[Dataset content]

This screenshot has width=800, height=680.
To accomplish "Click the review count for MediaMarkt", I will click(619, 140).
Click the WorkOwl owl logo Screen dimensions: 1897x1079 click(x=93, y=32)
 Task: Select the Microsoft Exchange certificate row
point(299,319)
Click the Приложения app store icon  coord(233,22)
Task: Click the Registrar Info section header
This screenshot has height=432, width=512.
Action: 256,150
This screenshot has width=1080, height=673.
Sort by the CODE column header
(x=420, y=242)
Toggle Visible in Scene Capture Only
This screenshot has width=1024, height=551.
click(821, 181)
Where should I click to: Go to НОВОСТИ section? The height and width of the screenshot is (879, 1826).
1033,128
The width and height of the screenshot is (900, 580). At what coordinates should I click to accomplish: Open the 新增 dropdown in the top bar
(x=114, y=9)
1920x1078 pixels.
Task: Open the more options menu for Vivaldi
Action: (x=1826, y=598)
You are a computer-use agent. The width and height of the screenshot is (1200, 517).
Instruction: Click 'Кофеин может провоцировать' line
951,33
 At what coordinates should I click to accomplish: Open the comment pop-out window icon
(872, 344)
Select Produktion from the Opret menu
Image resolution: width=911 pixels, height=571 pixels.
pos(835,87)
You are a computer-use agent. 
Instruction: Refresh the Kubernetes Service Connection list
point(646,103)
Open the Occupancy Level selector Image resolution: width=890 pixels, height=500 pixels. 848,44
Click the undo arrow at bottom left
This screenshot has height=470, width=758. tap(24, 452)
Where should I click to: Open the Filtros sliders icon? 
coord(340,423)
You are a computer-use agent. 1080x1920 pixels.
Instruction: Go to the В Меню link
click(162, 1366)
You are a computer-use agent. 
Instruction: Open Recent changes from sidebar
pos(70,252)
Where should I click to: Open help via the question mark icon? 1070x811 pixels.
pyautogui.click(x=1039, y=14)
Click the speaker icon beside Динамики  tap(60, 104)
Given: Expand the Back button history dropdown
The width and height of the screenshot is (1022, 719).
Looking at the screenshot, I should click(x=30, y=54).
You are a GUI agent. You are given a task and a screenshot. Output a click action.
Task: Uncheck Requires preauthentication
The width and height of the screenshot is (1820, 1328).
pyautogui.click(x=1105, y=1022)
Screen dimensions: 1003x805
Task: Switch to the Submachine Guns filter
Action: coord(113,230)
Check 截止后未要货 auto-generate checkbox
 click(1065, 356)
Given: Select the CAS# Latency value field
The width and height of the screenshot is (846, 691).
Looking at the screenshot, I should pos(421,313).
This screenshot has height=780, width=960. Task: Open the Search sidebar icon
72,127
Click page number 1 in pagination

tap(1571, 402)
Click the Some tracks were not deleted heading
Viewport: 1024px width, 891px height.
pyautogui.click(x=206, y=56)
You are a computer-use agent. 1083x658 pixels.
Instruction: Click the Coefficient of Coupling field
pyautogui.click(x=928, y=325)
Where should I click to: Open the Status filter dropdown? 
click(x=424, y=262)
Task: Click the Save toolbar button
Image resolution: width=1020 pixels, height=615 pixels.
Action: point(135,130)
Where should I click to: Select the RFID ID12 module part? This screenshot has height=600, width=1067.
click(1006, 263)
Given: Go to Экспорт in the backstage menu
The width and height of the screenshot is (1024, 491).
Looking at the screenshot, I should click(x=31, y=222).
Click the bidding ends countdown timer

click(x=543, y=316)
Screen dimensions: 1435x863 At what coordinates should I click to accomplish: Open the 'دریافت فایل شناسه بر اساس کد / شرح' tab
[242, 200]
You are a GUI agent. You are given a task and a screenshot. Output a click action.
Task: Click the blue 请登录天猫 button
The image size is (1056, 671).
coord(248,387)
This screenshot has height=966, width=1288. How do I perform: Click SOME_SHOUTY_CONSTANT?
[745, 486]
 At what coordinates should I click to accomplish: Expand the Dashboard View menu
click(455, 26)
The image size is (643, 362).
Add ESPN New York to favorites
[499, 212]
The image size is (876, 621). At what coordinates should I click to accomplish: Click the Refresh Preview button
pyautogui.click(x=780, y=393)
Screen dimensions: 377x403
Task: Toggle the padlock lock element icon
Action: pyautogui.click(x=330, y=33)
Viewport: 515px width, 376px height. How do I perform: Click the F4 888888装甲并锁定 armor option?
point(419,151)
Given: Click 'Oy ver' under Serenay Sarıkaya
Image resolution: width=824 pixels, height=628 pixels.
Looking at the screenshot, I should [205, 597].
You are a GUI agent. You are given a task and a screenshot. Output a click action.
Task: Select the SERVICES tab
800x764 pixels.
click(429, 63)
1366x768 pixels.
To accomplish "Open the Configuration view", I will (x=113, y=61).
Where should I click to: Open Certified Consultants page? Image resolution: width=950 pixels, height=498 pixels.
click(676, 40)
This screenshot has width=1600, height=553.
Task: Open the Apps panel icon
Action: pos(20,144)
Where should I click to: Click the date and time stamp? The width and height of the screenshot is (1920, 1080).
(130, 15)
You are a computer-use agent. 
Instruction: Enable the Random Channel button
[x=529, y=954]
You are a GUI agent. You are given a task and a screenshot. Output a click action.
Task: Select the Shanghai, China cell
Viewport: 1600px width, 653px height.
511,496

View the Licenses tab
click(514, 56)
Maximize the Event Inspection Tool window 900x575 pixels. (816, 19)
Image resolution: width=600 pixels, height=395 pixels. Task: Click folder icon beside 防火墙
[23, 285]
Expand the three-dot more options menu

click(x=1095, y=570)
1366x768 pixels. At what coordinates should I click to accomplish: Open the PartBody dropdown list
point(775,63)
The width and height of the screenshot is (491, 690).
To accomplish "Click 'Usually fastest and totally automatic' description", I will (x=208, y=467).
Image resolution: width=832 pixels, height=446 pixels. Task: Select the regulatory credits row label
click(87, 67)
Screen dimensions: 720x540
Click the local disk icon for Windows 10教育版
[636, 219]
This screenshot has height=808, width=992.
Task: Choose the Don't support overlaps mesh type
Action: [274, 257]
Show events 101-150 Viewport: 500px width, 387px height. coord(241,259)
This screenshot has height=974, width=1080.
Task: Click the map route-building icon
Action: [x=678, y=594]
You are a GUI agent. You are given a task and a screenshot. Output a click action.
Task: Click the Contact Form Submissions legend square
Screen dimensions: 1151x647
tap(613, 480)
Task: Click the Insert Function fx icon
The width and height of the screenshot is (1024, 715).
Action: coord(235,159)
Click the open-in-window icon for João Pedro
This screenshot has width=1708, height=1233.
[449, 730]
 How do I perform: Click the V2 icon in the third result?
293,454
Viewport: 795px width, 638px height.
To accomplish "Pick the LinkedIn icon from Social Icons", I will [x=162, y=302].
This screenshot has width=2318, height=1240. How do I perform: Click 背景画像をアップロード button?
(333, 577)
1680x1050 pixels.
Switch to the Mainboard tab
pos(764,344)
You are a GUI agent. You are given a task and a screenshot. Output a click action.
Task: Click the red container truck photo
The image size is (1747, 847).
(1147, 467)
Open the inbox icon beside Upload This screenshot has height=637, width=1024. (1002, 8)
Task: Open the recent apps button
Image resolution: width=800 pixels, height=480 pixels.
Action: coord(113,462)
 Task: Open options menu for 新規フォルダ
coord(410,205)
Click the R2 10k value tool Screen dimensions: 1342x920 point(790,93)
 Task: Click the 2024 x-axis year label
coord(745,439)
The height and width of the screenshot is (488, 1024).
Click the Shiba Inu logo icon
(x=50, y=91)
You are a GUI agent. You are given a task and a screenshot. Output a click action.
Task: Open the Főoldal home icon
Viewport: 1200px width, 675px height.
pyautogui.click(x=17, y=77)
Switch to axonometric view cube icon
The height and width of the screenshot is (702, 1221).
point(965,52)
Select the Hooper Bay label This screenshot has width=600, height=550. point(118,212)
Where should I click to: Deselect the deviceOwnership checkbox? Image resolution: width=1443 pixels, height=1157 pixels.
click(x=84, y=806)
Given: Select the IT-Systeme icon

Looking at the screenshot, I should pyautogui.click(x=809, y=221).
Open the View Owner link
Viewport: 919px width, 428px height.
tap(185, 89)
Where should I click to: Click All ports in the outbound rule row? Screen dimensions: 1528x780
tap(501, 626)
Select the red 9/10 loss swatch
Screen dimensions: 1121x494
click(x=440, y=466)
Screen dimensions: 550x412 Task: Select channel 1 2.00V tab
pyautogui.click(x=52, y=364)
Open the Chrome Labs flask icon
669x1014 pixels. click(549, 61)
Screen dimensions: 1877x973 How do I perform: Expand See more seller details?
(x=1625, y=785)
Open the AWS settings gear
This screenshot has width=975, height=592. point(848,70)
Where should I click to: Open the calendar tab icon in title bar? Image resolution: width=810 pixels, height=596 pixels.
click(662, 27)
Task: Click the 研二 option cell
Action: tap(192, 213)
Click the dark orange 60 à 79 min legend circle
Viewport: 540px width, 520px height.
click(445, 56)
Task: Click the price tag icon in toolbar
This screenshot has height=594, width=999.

[/Dataset content]

▸ Work request
Take the line with "Screen dimensions: 1877x973" and every line after it in the data, and please reproduce them exactly, leaving out all other lines.

▸ Output
Screen dimensions: 1877x973 How do I perform: Expand See more seller details?
(x=1625, y=785)
Open the AWS settings gear
This screenshot has width=975, height=592. point(848,70)
Where should I click to: Open the calendar tab icon in title bar? Image resolution: width=810 pixels, height=596 pixels.
click(662, 27)
Task: Click the 研二 option cell
Action: tap(192, 213)
Click the dark orange 60 à 79 min legend circle
Viewport: 540px width, 520px height.
click(445, 56)
Task: Click the price tag icon in toolbar
This screenshot has height=594, width=999.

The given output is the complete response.